» Written exercise 1: List the spelling correction techniques that the text on spelling correction presents under their own headings.
» Written exercise 2: Carry on the text about spelling correction techniques from the point where it stops.

So, before coding, we have to know what context we want to work. For instance, statistical methods can use word level, making a word dictionary of their occurrences, in this case, the words become tokens, and we can combine with n-gram approach to make new tokens, if we want. However, only pure char level can be hard to correct, and we can’t make a simple char in a token (you can see why?). We need first add some information and in statistical scenarios, we must combine with n-gram approach to make our char level tokens.

But now, what is n-gram approach? Imagine how we can partition (segment) our text into several sections of the same size without leaving any combination out. Yeah, this is n-gram, where the N is the size that we want to partition. I really like the example figure of the N-gram definition from Wikipedia, is simple, objective and intuitive:

You can see the underscores “_” right? Remember that partition must be the same size. So, we can use underscore or any other “special character” to fill.

Similarity

This technique is the more simple from all. It just makes n-grams from our dataset and use similarity approach to search the possible “correct text”. Similarity approach will just check how many n-grams is shared between the texts and the most shared is the potential correction.

I used N-gram python module. Simple and have fuzzy search to performance:

PyPI: https://pypi.org/project/ngram

Github: https://github.com/gpoulter/python-ngram

Norvig

Norvig is already better known in research, but from what I understand, it is already obsolete. However, it is still interesting and uses a different approach. It uses word level and Levenshtein Distance (Edit Distance) to compute the scores for the potential correction. In addition, it compares all permutations (insertions, exclusions, substitutions and transpositions) with the words in the dataset to arrive at that score. However, with these permutations, have a computational cost and time to process, so it’s the slowest.

I used Pyspellchecker python module:

PyPI: https://pypi.org/project/pyspellchecker/

Github: https://github.com/barrust/pyspellchecker

SymSpell

This is my surprise, SymSpell was the first technique that I found, with this awesome posts: 1000x faster Spelling Correction and SymSpell vs. BK-tree: 100x faster fuzzy string search & spell checking. Yeah, by the titles you may have noticed that it is fast.

The interesting part is that it uses the symmetric delete algorithm to reduce the processing complexity (different from that presented by Norvig) and makes use of the Damerau-Levenshtein distance for the scores. I really don’t understanding how can be so fast. ~haha~

Just for you to see a speed comparison, this image from author Wolf Garbe:

Anyway, I used the Symspellpy python module (you can find in several other languages as well):

PyPI: https://pypi.org/project/symspellpy/

Github: https://github.com/mammothb/symspellpy

Original GitHub: https://github.com/wolfgarbe/SymSpell

Kaldi + SRILM

OK, so… this is the approach that I least understood, the most complicated that I found, however, the most used in HTR (at least that’s what they told me), but faster (of course, the only one in C++) and with better results.

Let’s do it by steps.

Kaldi is a speech recognition toolkit (yeah, speech recognition) and SRILM is a toolkit for building and applying statistical Language Models (LMs).

So, we need to download and compile the source code of the two tools and integrate them (Kaldi uses SRILM). After that, we will need to execute some Kaldi commands to decode the output of the optical model (now the list of prediction matrices, that is, the model output without going through the CTC decoder). In general, Kaldi will decode the predictions, create the Language Model using SRILM, create a statistical structure using Hidden Markov Models, create lexical structures, correct the predictions and finally, decode into text using the dataset’s character dictionary. Uff !!!

» Records shown:
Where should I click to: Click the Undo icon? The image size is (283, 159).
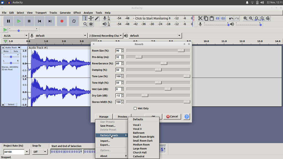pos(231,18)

...

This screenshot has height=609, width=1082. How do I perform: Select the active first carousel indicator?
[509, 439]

* * *

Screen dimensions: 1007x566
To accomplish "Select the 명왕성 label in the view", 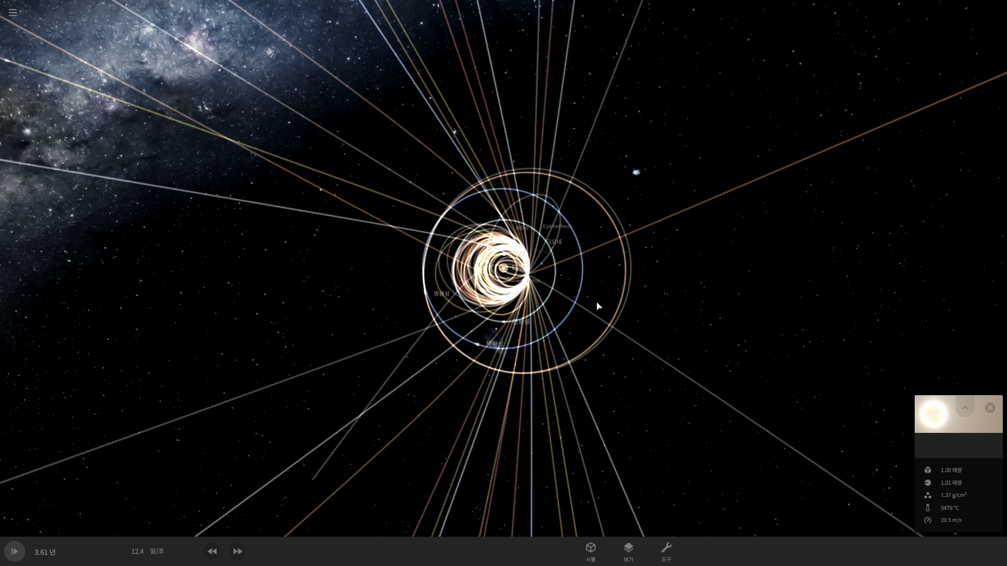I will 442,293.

» Task result 1:
Similarity
Norvig
SymSpell
Kaldi + SRILM

» Task result 2:
Just to you know, Kaldi is a very good choice, but I think that is workaround to HTR context (sorry about that). Why? You ask me. I don’t know indeed, just I feel that break the process…

Well, I make this project Handwritten Text Recognition with TensorFlow 2 and we can run all the project through browser. The output is already the final text. So, when I had to use the Kaldi’s approach, I had to create another alternative output, in which I literally cut the end of the decoding process and with that, we will no longer have the final text.

This output is a series of standardized files to make easy in the Kaldi input (you can get this files through kaldi_assets parameter :]).

And finally, I used a script in the Spelling Correction project, to get this standardized files and the Kaldi + SRILM toolkits (already compiled by yourself) to make an automatic execution/correction. ~Did you think I would do it manually?~

I know this is a huge and complicated process, but I just tried to automate this integration, no matter how much it went out of the project pattern.

Neural Network Approach

Recently (2014 to today), I saw an increase in the use of Neural Network for Machine Translation and Grammatical Error Correction. The results really are incredible, but with gigantic models, datasets of billions of sentences and with days or weeks of training. Yes, I know, kind of demotivating for those just starting out. So I tried to go with a simple approach, with the smallest model possible and with hours or days of training (not ideal yet, but ok).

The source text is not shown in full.